Oisín is astonished to hear Patrick say that Fionn and the Fianna are all in hell. ‘There isn’t a devil born,’ he said, ‘who’ll keep that crowd locked up.’ Eventually Patrick proves his point by opening hell to Oisin’s sight. There is Goll Mac Morna, beating off the devils with a flail – but the devils are giving as good as they are getting from him, blow for blow. St Patrick tells Oisín that although he cannot get the Fianna out of hell, he will grant Oisín one wish to make life easier for them. Oisín requests that an acre of green sod be placed under Goll Mac Morna’s left foot, and that his flail should deliver one hundred blows to the devils’ one blow. St Patrick expresses surprise that Oisín should not have wished for them to be in hell forever without pain; but Oisín assures him that this is what the Fianna would want for themselves.

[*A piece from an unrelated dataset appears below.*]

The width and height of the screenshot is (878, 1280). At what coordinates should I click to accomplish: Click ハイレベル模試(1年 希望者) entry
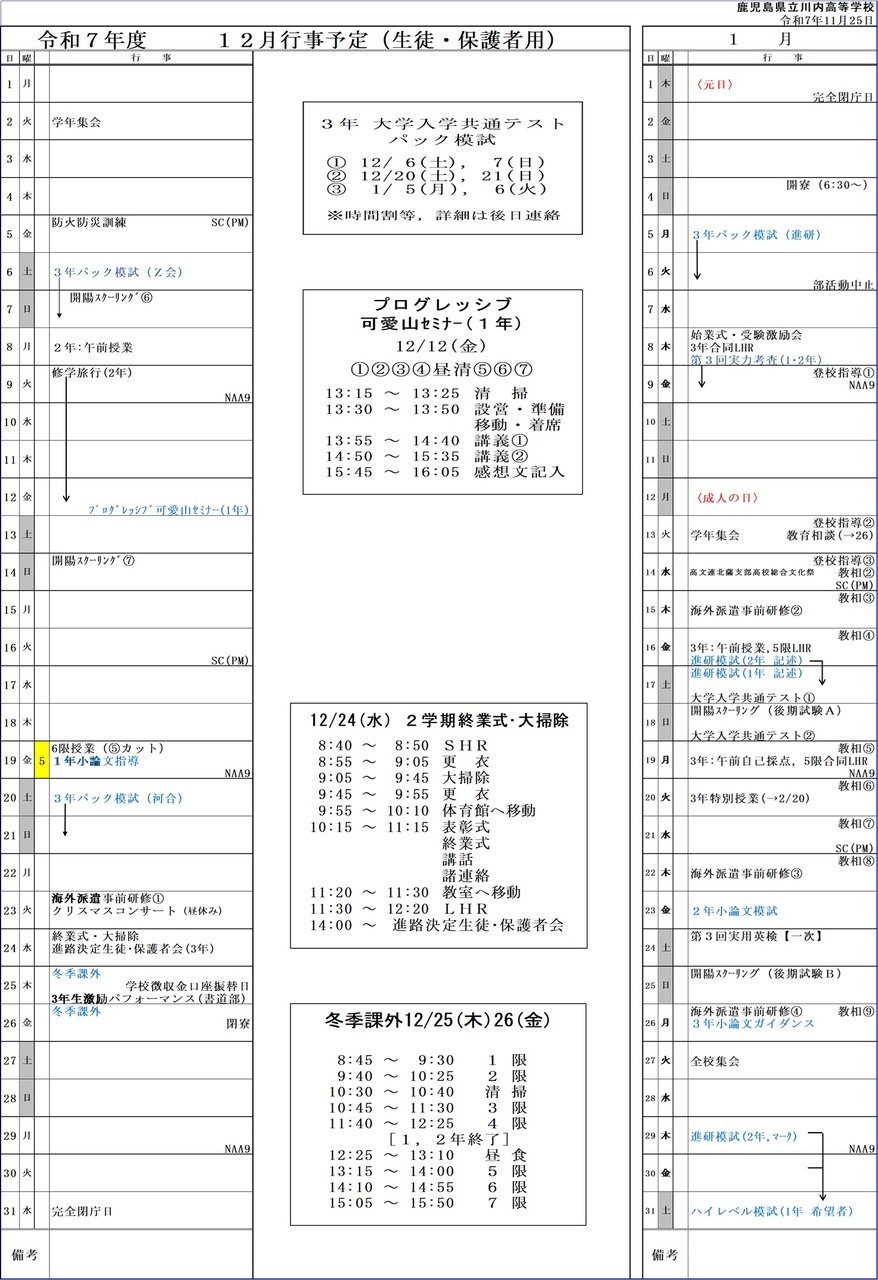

Finally, convinced of the rightness of St Patrick’s teachings, Oisín agrees to be baptized. St Patrick duly carries out the ceremony; but in the course of things he plants his crozier through Oisín’s foot. When he notices what he’s done, he asks Oisín why he didn’t say anything to him. Oisín repliesthat he thought it was part of the baptism. That’s how converted he was!
Note that the motif of the Salmon of Knowledge also comes into Joe’s story of how the Boyne River was created. Also, compare the story of how Cearbhall Ó Dálaigh got the gift of knowledge of every craft by tasting the beestings (i.e. the first milk) of the cow he was looking after in the story Joe tells in connection with the song ‘Eileanóir na Rún’.
With regard to the story about Niamh, note that Joe tells other stories involving the enchantment of people into different forms: see The Seal-Woman, The Woman Who Removed a Thorn From a Seal’s Fin, and The Twelve Swans. In The Witch in the Stone Boat, the enchanted character is the witch herself.